SINGAPORE - Thailand's September 19 military coup has revived a long-dormant debate about the suitability of Western-style liberal democracy in Asia. The coup, subsequent imposition of martial law and the suspension of civil liberties in Thailand has prompted many Western officials and commentators to decry an apparent reversal in political development toward a full-blown liberal democracy. Washington has described the coup as a "U-turn".

More conservative political actors in Southeast Asia meanwhile



rushed to describe liberal democracy as a cumbersome obstacle
to reliable government and social stability, even as they lamented the coup. Singaporean Prime Minister Lee Hsien Loong said: "Western-style democracy has not always delivered stable, legitimate and effective government." Indonesian Vice President Jusuf Kalla told a Washington audience at the end of September that democracy was bad for stability.

Even respected Western-educated intellectuals such as Indonesian Defense Minister Juwono Sudharsono drew salutary lessons from the Thai coup. In an interview with the local media, he stressed the apparent popular support for the Thai military's intervention. "Maybe this is a lesson for our politicians here," he said. "Stop bickering, squabbling, money politics, otherwise sooner or later our military might intervene on behalf of the people who are yearning for some degree of decisiveness and consistency."

Indeed, if you join the dots on Asia's contemporary political map, the emerging pattern is one of rising popular concern about corruption and honesty and people willing to short-circuit legal process - even at the risk of their freedom - to remove bad or divisive leaders. The reason the majority of urban Thais welcomed the military's suspension of democracy is that the government of prime minister Thaksin Shinawatra was considered corrupt and intolerant of dissent. The same concern for probity explains why crowds as large as 300,000 people have sat in the rain outside the office of Taiwanese President Chen Shui-bian in a bid to oust him from office over corruption charges.

Popular impatience
What then does this popular impatience with due process say about freedom and democracy in Asia ?

First of all, it suggests that legitimacy is not about ballots and numbers but about moral authority.
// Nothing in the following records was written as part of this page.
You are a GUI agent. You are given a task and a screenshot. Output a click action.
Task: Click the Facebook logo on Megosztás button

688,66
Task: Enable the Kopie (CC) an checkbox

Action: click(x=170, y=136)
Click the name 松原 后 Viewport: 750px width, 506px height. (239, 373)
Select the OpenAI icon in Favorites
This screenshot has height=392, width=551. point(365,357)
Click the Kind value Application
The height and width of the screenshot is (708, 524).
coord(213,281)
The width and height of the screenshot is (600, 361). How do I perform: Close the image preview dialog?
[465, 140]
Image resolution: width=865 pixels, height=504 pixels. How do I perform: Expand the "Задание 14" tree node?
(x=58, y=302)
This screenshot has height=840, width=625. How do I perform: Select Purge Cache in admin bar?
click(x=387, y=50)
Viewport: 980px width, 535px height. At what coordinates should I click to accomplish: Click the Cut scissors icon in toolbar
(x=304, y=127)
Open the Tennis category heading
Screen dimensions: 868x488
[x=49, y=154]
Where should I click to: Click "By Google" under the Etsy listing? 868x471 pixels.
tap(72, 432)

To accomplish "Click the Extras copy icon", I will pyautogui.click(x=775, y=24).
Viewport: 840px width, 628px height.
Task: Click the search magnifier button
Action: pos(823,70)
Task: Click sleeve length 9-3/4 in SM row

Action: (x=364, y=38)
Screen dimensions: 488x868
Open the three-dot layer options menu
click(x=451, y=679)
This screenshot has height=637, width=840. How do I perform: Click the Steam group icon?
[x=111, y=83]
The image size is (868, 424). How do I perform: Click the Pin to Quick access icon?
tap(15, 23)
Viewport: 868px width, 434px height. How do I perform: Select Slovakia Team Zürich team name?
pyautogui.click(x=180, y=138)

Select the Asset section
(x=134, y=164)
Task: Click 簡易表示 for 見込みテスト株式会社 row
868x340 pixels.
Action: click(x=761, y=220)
In the absence of strong and fair courts of law, people judge their leaders according to their moral standing; you lose that and you lose your mandate. You will be challenged in the street because you cannot be challenged fairly in court or removed by your peers. People mistrust institutions such as courts and parliament because there is the perception that those with power and money can subvert them. Freedom is not yet perceived to be guaranteed by institutions of law.

The people of Bangkok welcomed the tanks with roses, even though in the process of removing the government the army abrogated the most liberal constitution the Thais have ever had. That's because the constitution, liberal as it was, had not been implemented properly. Few of the mechanisms built into the charter to check the abuse of power worked.

Fear and insecurity were other major reasons people supported this coup. Thaksin was defiant in the face of popular protests. He hid behind alleged plots to assassinate him and veiled threats of violence. A growing number of Thais feared the possibility of a society torn apart and divided, leading to violence. The army was seen as protecting freedom.

All this leads us to consider whether freedom has its limits in an Asian context: Are people content with leadership that can be trusted - and by the same token, discontented when it cannot? Although it was fashionable in the 1990s for some Asian intellectuals and politicians to argue that people were willing to trade individual freedom for economic prosperity under enlightened leadership, events at the end of the decade, most notably in Indonesia, suggested that individuals value their freedom and understand the value of their vote.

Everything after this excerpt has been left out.